Son: Mom, we played dodgeball today.
Me: Oh yeah?
Son: Yeah!
Daughter: Yeah, we played it in gym.
Son: Mommy, do you think if I got hit with the ball as it was hitting the ground that I should’ve been out?
Me: You mean, it hit the ground and you at the same time?
Son: Yeah.
Me: Yeah, if it hit you, you were out.
Son: (Backpedaling) Well, it actually skidded on the floor. Then it hit me.
Me: Nice try, buddy. You’re still out.
Son: Dangit!
Me: {giggle} It isn’t the end of the world, honey. If you get out, they’ll catch you back in.
Son: That isn’t how we play it.
Me: What? That’s how you play!? What do you do when you’re hit, then? How do you get back in?

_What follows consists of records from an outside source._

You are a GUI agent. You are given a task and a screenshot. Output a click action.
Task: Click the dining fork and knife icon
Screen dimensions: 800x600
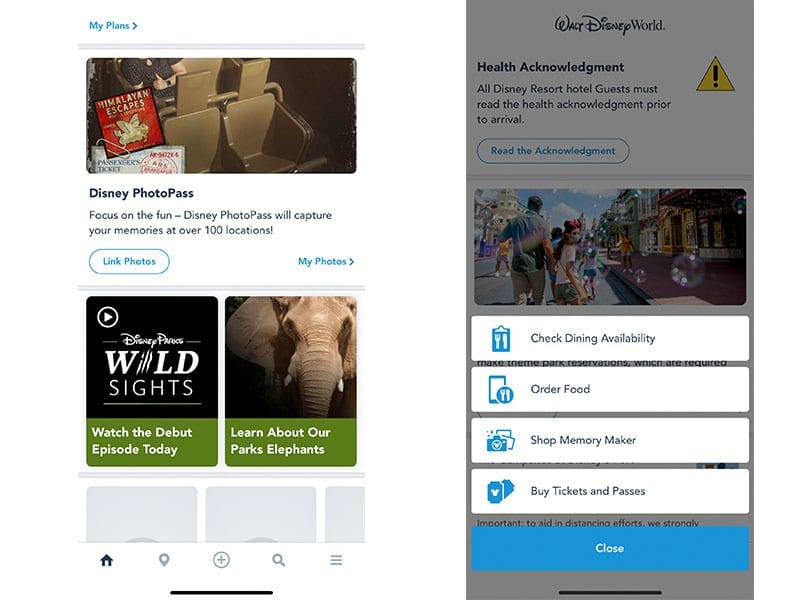501,338
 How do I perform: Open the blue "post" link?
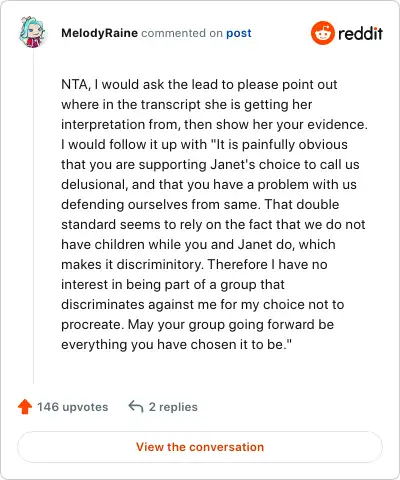tap(239, 33)
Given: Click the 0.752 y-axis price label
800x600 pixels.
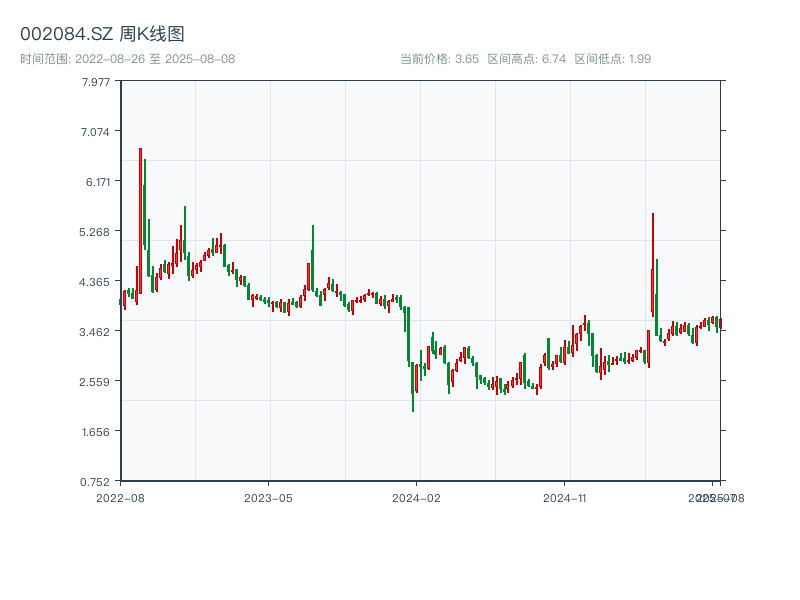Looking at the screenshot, I should pyautogui.click(x=96, y=482).
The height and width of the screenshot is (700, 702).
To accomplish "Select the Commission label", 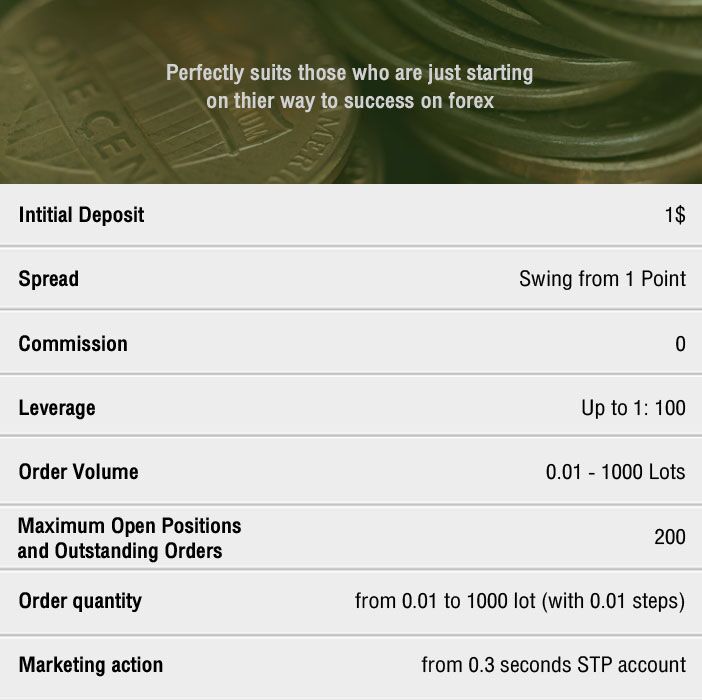I will [x=73, y=344].
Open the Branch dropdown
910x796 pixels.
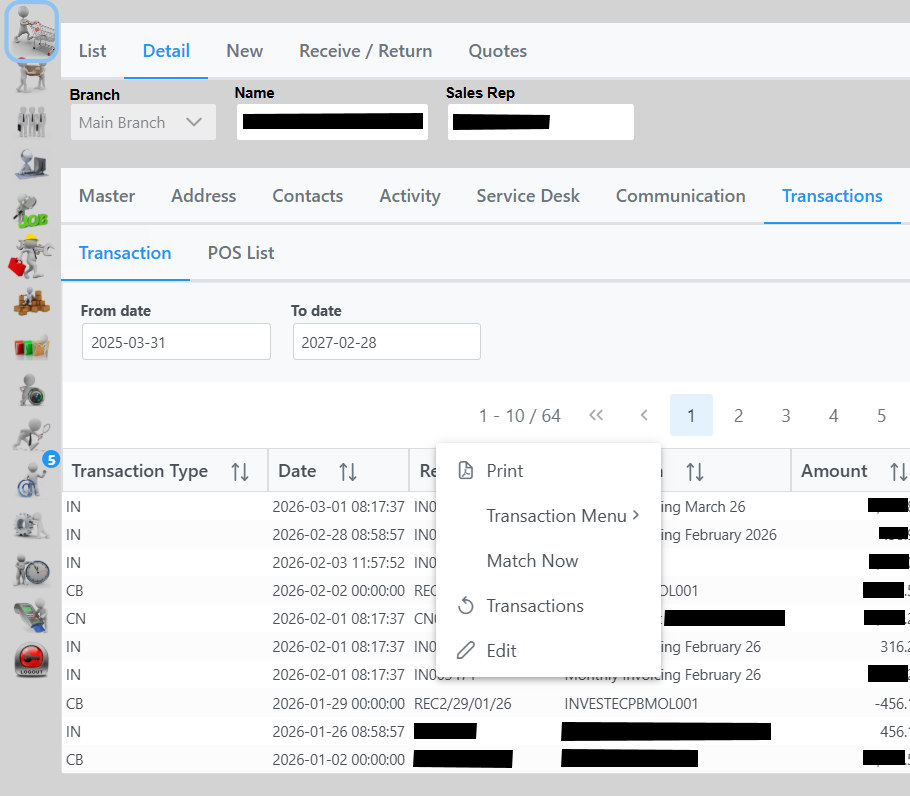pyautogui.click(x=142, y=122)
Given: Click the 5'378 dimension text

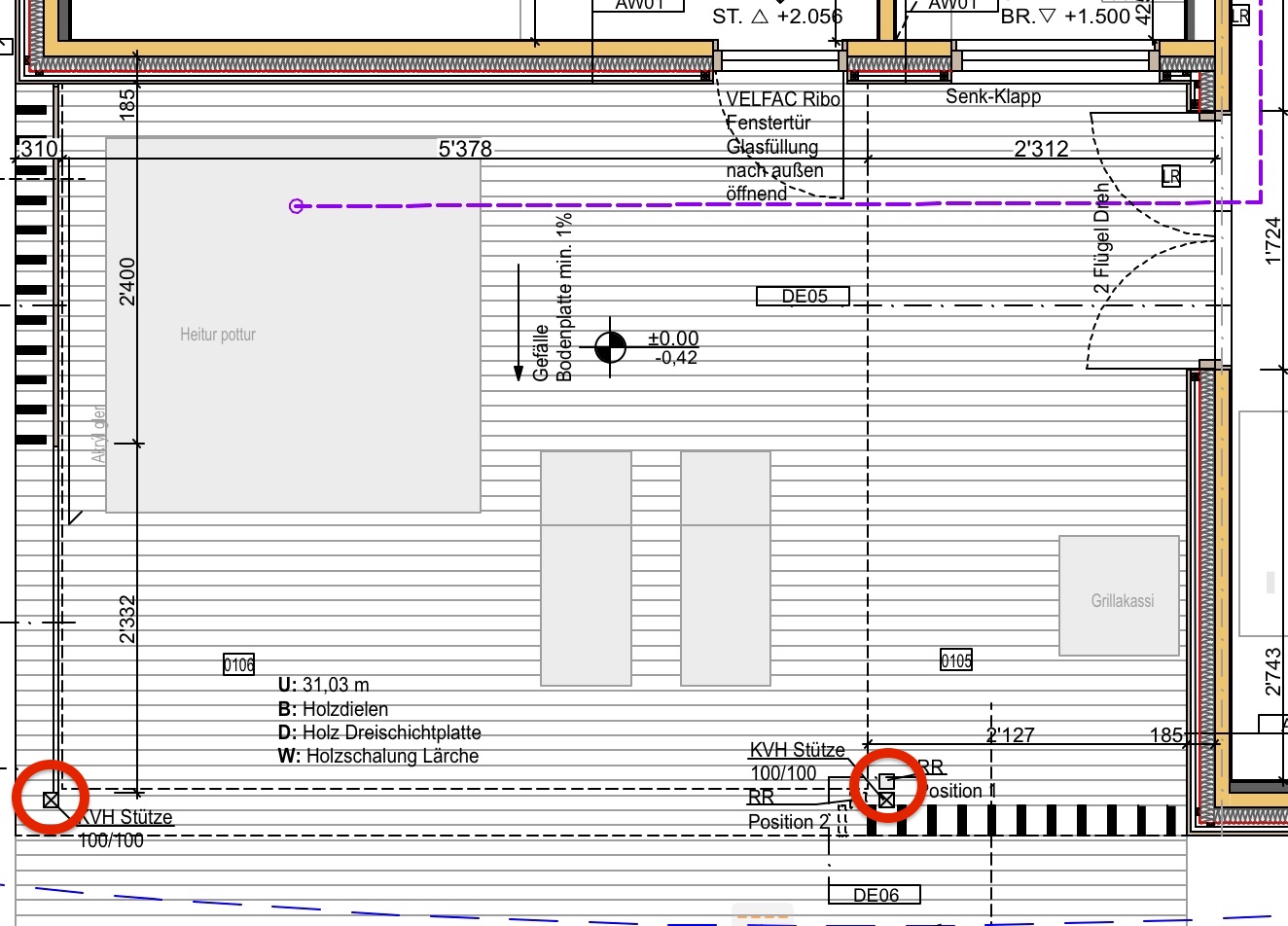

Son: A doctor has to save you.
Me: A WHAT!?
Daughter: A doctor has to save you…
Son: There are four cones, and there are doctors. Y’know those pool floaty thingies?
Daughter: Yeah, the long noodley thingies?
Me: Uh.. yeah?
Son: That’s how they save you. They whack you.
Me: They WHAT!?
{Both of them laugh}
Son: Yes, they whack you. They have to reach you with the pool thing, and they whack you.
Daughter: Well, they don’t whack me. The doctors just tap me.
Son: No, the kids in my class whack people to bring them back to life.
Daughter: They do?
Son: Yeah, we get whacked.
And I couldn’t stop laughing. I still can’t. I don’t know why this conversation made me laugh so freakin’ hard, but it had to be shared. Kids whackin’ each other with pool noodles during dodgeball. Can you imagine?
I have simply HAVE to volunteer during gym. With my video camera. Heh!